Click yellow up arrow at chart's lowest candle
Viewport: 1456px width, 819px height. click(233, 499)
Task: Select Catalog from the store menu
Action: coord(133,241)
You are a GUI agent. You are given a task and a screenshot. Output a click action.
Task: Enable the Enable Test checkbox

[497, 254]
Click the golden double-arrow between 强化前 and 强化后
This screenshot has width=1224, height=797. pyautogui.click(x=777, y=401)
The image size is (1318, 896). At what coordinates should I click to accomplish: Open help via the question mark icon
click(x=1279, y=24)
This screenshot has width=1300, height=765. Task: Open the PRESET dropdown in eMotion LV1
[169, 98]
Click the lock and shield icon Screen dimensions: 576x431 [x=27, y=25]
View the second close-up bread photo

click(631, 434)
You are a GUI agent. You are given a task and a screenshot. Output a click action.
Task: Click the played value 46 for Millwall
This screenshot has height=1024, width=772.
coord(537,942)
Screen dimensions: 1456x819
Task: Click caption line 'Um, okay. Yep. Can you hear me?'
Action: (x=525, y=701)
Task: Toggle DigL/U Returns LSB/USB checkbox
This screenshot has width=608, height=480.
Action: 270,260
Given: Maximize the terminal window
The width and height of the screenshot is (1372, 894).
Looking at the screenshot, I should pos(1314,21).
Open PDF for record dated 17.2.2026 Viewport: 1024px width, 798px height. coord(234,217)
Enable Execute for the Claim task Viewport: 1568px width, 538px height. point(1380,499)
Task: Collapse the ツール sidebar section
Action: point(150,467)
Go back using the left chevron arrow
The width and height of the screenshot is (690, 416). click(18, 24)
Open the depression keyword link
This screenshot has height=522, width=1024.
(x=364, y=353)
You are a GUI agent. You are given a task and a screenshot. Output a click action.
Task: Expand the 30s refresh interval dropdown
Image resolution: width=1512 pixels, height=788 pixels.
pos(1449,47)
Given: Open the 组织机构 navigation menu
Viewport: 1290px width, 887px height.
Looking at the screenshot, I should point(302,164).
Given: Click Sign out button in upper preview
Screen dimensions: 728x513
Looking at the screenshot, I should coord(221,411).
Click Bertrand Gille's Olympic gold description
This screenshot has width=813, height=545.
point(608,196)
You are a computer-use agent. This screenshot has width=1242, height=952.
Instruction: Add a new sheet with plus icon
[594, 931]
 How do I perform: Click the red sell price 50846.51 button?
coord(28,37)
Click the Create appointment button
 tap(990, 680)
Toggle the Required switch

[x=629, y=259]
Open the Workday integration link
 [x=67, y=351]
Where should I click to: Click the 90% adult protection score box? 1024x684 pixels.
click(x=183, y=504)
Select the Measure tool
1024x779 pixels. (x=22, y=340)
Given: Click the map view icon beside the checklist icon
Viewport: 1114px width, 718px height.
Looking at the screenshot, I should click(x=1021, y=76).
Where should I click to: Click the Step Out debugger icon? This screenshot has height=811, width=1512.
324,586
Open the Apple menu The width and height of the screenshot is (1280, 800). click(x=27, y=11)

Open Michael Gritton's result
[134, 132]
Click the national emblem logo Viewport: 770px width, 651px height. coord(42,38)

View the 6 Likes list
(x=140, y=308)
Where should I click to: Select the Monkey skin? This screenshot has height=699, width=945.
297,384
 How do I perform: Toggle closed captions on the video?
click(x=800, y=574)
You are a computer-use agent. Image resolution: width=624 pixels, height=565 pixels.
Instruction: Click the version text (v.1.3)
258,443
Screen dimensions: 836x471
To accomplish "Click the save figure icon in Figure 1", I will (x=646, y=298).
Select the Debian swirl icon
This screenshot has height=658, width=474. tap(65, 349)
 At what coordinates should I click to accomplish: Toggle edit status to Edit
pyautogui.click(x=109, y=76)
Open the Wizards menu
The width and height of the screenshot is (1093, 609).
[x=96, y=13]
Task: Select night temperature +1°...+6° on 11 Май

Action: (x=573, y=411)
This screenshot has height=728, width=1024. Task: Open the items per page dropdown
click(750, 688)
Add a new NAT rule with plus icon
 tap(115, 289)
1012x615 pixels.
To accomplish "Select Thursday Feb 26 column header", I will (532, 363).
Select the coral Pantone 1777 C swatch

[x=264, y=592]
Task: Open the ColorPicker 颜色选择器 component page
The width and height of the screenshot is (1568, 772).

=-=-=

WHAT THE TASK ASKS
Can you copy out all of the records above line for line, changing nothing?

SOLVED EXERCISE
Click yellow up arrow at chart's lowest candle
Viewport: 1456px width, 819px height. click(233, 499)
Task: Select Catalog from the store menu
Action: coord(133,241)
You are a GUI agent. You are given a task and a screenshot. Output a click action.
Task: Enable the Enable Test checkbox

[497, 254]
Click the golden double-arrow between 强化前 and 强化后
This screenshot has width=1224, height=797. pyautogui.click(x=777, y=401)
The image size is (1318, 896). At what coordinates should I click to accomplish: Open help via the question mark icon
click(x=1279, y=24)
This screenshot has width=1300, height=765. Task: Open the PRESET dropdown in eMotion LV1
[169, 98]
Click the lock and shield icon Screen dimensions: 576x431 [x=27, y=25]
View the second close-up bread photo

click(631, 434)
You are a GUI agent. You are given a task and a screenshot. Output a click action.
Task: Click the played value 46 for Millwall
This screenshot has height=1024, width=772.
coord(537,942)
Screen dimensions: 1456x819
Task: Click caption line 'Um, okay. Yep. Can you hear me?'
Action: (x=525, y=701)
Task: Toggle DigL/U Returns LSB/USB checkbox
This screenshot has width=608, height=480.
Action: 270,260
Given: Maximize the terminal window
The width and height of the screenshot is (1372, 894).
Looking at the screenshot, I should pos(1314,21).
Open PDF for record dated 17.2.2026 Viewport: 1024px width, 798px height. coord(234,217)
Enable Execute for the Claim task Viewport: 1568px width, 538px height. point(1380,499)
Task: Collapse the ツール sidebar section
Action: point(150,467)
Go back using the left chevron arrow
The width and height of the screenshot is (690, 416). click(18, 24)
Open the depression keyword link
This screenshot has height=522, width=1024.
(x=364, y=353)
You are a GUI agent. You are given a task and a screenshot. Output a click action.
Task: Expand the 30s refresh interval dropdown
Image resolution: width=1512 pixels, height=788 pixels.
pos(1449,47)
Given: Open the 组织机构 navigation menu
Viewport: 1290px width, 887px height.
Looking at the screenshot, I should point(302,164).
Given: Click Sign out button in upper preview
Screen dimensions: 728x513
Looking at the screenshot, I should coord(221,411).
Click Bertrand Gille's Olympic gold description
This screenshot has width=813, height=545.
point(608,196)
You are a computer-use agent. This screenshot has width=1242, height=952.
Instruction: Add a new sheet with plus icon
[594, 931]
 How do I perform: Click the red sell price 50846.51 button?
coord(28,37)
Click the Create appointment button
 tap(990, 680)
Toggle the Required switch

[x=629, y=259]
Open the Workday integration link
 [x=67, y=351]
Where should I click to: Click the 90% adult protection score box? 1024x684 pixels.
click(x=183, y=504)
Select the Measure tool
1024x779 pixels. (x=22, y=340)
Given: Click the map view icon beside the checklist icon
Viewport: 1114px width, 718px height.
Looking at the screenshot, I should click(x=1021, y=76).
Where should I click to: Click the Step Out debugger icon? This screenshot has height=811, width=1512.
324,586
Open the Apple menu The width and height of the screenshot is (1280, 800). click(x=27, y=11)

Open Michael Gritton's result
[134, 132]
Click the national emblem logo Viewport: 770px width, 651px height. coord(42,38)

View the 6 Likes list
(x=140, y=308)
Where should I click to: Select the Monkey skin? This screenshot has height=699, width=945.
297,384
 How do I perform: Toggle closed captions on the video?
click(x=800, y=574)
You are a computer-use agent. Image resolution: width=624 pixels, height=565 pixels.
Instruction: Click the version text (v.1.3)
258,443
Screen dimensions: 836x471
To accomplish "Click the save figure icon in Figure 1", I will (x=646, y=298).
Select the Debian swirl icon
This screenshot has height=658, width=474. tap(65, 349)
 At what coordinates should I click to accomplish: Toggle edit status to Edit
pyautogui.click(x=109, y=76)
Open the Wizards menu
The width and height of the screenshot is (1093, 609).
[x=96, y=13]
Task: Select night temperature +1°...+6° on 11 Май

Action: (x=573, y=411)
This screenshot has height=728, width=1024. Task: Open the items per page dropdown
click(750, 688)
Add a new NAT rule with plus icon
 tap(115, 289)
1012x615 pixels.
To accomplish "Select Thursday Feb 26 column header", I will (532, 363).
Select the coral Pantone 1777 C swatch

[x=264, y=592]
Task: Open the ColorPicker 颜色选择器 component page
The width and height of the screenshot is (1568, 772).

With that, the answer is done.